Raison du changement

  • Exigences des standards du CA/Browser Forum (application identique à toutes les AC publiques dans le monde)
  • Renforcement de la sécurité sur Internet (durée de validité plus courte, ce qui limite l’ampleur des dommages en cas de piratage + améliore l’efficacité de la révocation)

Évolution de la durée de validité des certificats

  • Actuellement : 90 jours
  • À partir de 2028 : 45 jours

Évolution de la durée de réutilisation de la validation de propriété de domaine

  • Actuellement : 30 jours
  • À partir de 2028 : 7 heures

Calendrier d’application par étape (s’applique aux certificats nouvellement émis)

  • 13 mai 2026 : profil opt-in (tlsserver) → début de l’émission de certificats de 45 jours (tests possibles)
  • 10 février 2027 : profil par défaut (classic) → certificats de 64 jours + réutilisation de validation pendant 10 jours
  • 16 février 2028 : profil par défaut (classic) → certificats de 45 jours + réutilisation de validation pendant 7 heures

Ce que les utilisateurs doivent faire

  • Pour la plupart des utilisateurs avec renouvellement automatique : aucune action supplémentaire nécessaire
  • En revanche, il est indispensable de vérifier que le cycle de renouvellement automatique est compatible avec des certificats de 45 jours
  • Actions recommandées
    • Activer la fonctionnalité ACME Renewal Information (ARI) (indique le moment exact du renouvellement)
    • Pour les clients ne prenant pas en charge ARI : configurer un renouvellement autour des 2/3 de la durée de vie du certificat
    • Renouvellement manuel déconseillé (à effectuer trop souvent)
    • Mettre en place impérativement un système de surveillance de l’expiration des certificats

Nouvelles fonctions facilitant l’automatisation (prévue pour 2026)

  • Lancement de la standardisation du nouveau challenge DNS-PERSIST-01
  • Caractéristique : une seule configuration d’un enregistrement DNS TXT, sans besoin de le modifier à chaque renouvellement
  • → renouvellement entièrement automatique possible même sans autorisation de mise à jour automatique du DNS

Lien vers l’annonce officielle https://letsencrypt.org/2025/12/02/from-90-to-45

Conclusion : d’ici 2028, pour tous les utilisateurs de Let’s Encrypt, le renouvellement automatique tous les 45 jours + ARI + la supervision deviendront un environnement indispensable.

À lire aussi

3 commentaires

 
popopo 2025-12-05

J’utilise des certificats sur mon homelab, donc je m’intéressais déjà à TLS2030 et je m’y préparais.

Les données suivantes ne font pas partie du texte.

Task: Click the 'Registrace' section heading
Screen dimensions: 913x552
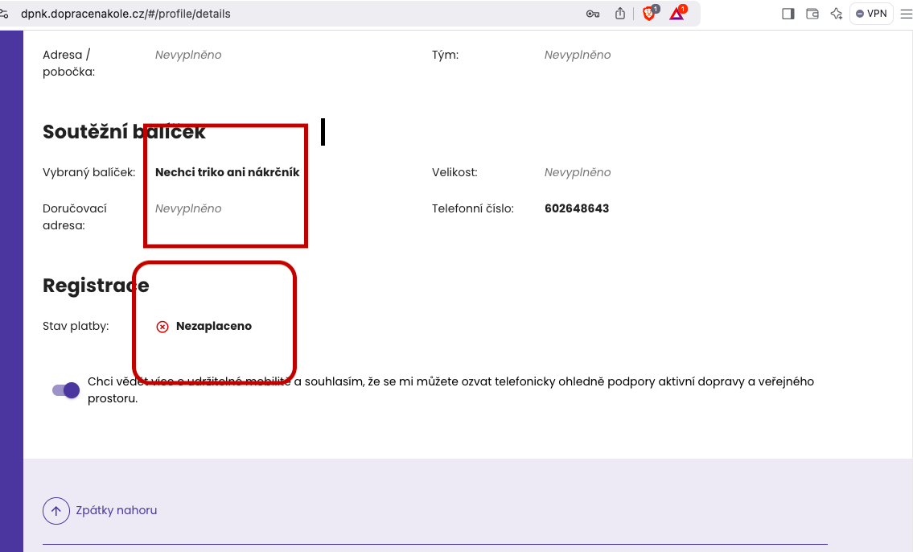Action: [96, 286]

Comme l’émission automatique de certificats Let's Encrypt fonctionne sur Proxmox ou Nginx Proxy Manager, il n’y a pas vraiment de problème particulier pour les domaines individuels.

Comme les certificats wildcard doivent être émis une fois puis utilisés sur plusieurs systèmes, un système comme Hashicorp Vault est indispensable. Y a-t-il une autre méthode ?

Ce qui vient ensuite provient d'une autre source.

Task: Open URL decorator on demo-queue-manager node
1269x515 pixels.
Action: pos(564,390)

https://wiki.jellypo.pe.kr/ko/IT_Infra/Certificate

J’ai mis en place une architecture de ce type, mais FreeIPA n’est pas indispensable. Vault peut jouer le rôle de ROOT CA au lieu d’une Intermediate CA, et il suffit ensuite d’enregistrer la ROOT CA comme autorité de confiance sur chaque système.

Avec FreeIPA aussi, on installe le client FreeIPA puis on l’enregistre comme autorité de confiance ; au fond, la question est donc de savoir si l’on utilise FreeIPA, ou si l’on enregistre l’autorité de confiance avec Ansible ou un autre outil.

FreeIPA a l’avantage de pouvoir servir de DNS interne, mais comme je pense que son installation, son exploitation et la gestion des incidents sont plutôt complexes, je trouve qu’il vaut mieux n’utiliser que Vault.
 
byun1114 2025-12-04

J’utilise un certificat wildcard émis, mais je ne sais pas comment cela va changer.
 
techiemann 2025-12-04

Pour les utilisateurs particuliers, la charge va en fait diminuer.